* _REQUIRED ACTION_: Each line below must be printed exactly as it stands.

* _AVAILABLE DATA_:
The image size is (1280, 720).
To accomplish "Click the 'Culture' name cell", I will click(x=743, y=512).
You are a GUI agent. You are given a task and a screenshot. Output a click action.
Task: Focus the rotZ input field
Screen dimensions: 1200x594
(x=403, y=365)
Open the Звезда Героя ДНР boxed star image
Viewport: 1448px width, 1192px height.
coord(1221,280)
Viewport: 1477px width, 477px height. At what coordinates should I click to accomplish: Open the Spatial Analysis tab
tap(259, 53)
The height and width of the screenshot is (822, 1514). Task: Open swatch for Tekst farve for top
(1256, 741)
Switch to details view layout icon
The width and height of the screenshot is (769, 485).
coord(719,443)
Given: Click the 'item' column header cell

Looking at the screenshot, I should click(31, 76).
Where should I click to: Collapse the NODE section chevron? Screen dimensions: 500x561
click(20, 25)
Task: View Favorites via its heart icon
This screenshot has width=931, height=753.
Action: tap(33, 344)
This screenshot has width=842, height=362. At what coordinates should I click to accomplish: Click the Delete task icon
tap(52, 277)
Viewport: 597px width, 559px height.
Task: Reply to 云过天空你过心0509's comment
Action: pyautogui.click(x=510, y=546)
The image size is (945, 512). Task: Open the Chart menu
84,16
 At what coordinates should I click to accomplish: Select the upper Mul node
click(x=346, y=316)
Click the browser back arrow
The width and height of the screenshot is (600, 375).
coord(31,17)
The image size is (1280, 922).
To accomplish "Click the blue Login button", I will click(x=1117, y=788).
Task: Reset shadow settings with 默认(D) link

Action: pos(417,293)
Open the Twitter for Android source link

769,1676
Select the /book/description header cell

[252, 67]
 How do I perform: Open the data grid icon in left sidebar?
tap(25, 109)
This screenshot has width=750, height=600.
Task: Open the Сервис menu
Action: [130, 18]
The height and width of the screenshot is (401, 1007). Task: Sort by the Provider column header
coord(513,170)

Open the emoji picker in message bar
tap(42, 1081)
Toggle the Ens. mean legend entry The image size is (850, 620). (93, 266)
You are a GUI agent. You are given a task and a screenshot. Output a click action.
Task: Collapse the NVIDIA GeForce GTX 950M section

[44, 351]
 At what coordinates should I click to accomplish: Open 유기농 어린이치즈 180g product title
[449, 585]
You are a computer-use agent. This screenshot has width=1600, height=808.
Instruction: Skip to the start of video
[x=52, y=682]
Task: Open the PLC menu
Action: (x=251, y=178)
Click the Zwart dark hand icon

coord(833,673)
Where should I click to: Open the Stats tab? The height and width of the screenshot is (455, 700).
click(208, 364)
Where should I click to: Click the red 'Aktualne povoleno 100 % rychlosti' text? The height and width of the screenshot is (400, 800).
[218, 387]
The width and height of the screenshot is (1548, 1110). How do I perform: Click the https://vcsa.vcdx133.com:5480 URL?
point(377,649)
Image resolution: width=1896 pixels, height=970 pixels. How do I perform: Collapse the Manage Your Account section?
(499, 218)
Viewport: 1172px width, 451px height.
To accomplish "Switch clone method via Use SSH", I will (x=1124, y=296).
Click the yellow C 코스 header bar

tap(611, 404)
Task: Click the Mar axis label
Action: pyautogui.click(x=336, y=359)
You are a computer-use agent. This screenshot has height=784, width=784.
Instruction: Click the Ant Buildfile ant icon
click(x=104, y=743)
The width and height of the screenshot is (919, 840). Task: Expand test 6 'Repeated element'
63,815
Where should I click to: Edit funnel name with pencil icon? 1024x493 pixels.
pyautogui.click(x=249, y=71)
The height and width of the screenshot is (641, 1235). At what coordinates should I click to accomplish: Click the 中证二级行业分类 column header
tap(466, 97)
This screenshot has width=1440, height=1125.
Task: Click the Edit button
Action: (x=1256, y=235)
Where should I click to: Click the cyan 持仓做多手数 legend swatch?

* _ANSWER SPACE_:
The image size is (1280, 720).
To accomplish "Click the 'Culture' name cell", I will click(x=743, y=512).
You are a GUI agent. You are given a task and a screenshot. Output a click action.
Task: Focus the rotZ input field
Screen dimensions: 1200x594
(x=403, y=365)
Open the Звезда Героя ДНР boxed star image
Viewport: 1448px width, 1192px height.
coord(1221,280)
Viewport: 1477px width, 477px height. At what coordinates should I click to accomplish: Open the Spatial Analysis tab
tap(259, 53)
The height and width of the screenshot is (822, 1514). Task: Open swatch for Tekst farve for top
(1256, 741)
Switch to details view layout icon
The width and height of the screenshot is (769, 485).
coord(719,443)
Given: Click the 'item' column header cell

Looking at the screenshot, I should click(31, 76).
Where should I click to: Collapse the NODE section chevron? Screen dimensions: 500x561
click(20, 25)
Task: View Favorites via its heart icon
This screenshot has width=931, height=753.
Action: tap(33, 344)
This screenshot has width=842, height=362. At what coordinates should I click to accomplish: Click the Delete task icon
tap(52, 277)
Viewport: 597px width, 559px height.
Task: Reply to 云过天空你过心0509's comment
Action: pyautogui.click(x=510, y=546)
The image size is (945, 512). Task: Open the Chart menu
84,16
 At what coordinates should I click to accomplish: Select the upper Mul node
click(x=346, y=316)
Click the browser back arrow
The width and height of the screenshot is (600, 375).
coord(31,17)
The image size is (1280, 922).
To accomplish "Click the blue Login button", I will click(x=1117, y=788).
Task: Reset shadow settings with 默认(D) link

Action: pos(417,293)
Open the Twitter for Android source link

769,1676
Select the /book/description header cell

[252, 67]
 How do I perform: Open the data grid icon in left sidebar?
tap(25, 109)
This screenshot has width=750, height=600.
Task: Open the Сервис menu
Action: [130, 18]
The height and width of the screenshot is (401, 1007). Task: Sort by the Provider column header
coord(513,170)

Open the emoji picker in message bar
tap(42, 1081)
Toggle the Ens. mean legend entry The image size is (850, 620). (93, 266)
You are a GUI agent. You are given a task and a screenshot. Output a click action.
Task: Collapse the NVIDIA GeForce GTX 950M section

[44, 351]
 At what coordinates should I click to accomplish: Open 유기농 어린이치즈 180g product title
[449, 585]
You are a computer-use agent. This screenshot has width=1600, height=808.
Instruction: Skip to the start of video
[x=52, y=682]
Task: Open the PLC menu
Action: (x=251, y=178)
Click the Zwart dark hand icon

coord(833,673)
Where should I click to: Open the Stats tab? The height and width of the screenshot is (455, 700).
click(208, 364)
Where should I click to: Click the red 'Aktualne povoleno 100 % rychlosti' text? The height and width of the screenshot is (400, 800).
[218, 387]
The width and height of the screenshot is (1548, 1110). How do I perform: Click the https://vcsa.vcdx133.com:5480 URL?
point(377,649)
Image resolution: width=1896 pixels, height=970 pixels. How do I perform: Collapse the Manage Your Account section?
(499, 218)
Viewport: 1172px width, 451px height.
To accomplish "Switch clone method via Use SSH", I will (x=1124, y=296).
Click the yellow C 코스 header bar

tap(611, 404)
Task: Click the Mar axis label
Action: pyautogui.click(x=336, y=359)
You are a computer-use agent. This screenshot has height=784, width=784.
Instruction: Click the Ant Buildfile ant icon
click(x=104, y=743)
The width and height of the screenshot is (919, 840). Task: Expand test 6 'Repeated element'
63,815
Where should I click to: Edit funnel name with pencil icon? 1024x493 pixels.
pyautogui.click(x=249, y=71)
The height and width of the screenshot is (641, 1235). At what coordinates should I click to accomplish: Click the 中证二级行业分类 column header
tap(466, 97)
This screenshot has width=1440, height=1125.
Task: Click the Edit button
Action: (x=1256, y=235)
Where should I click to: Click the cyan 持仓做多手数 legend swatch?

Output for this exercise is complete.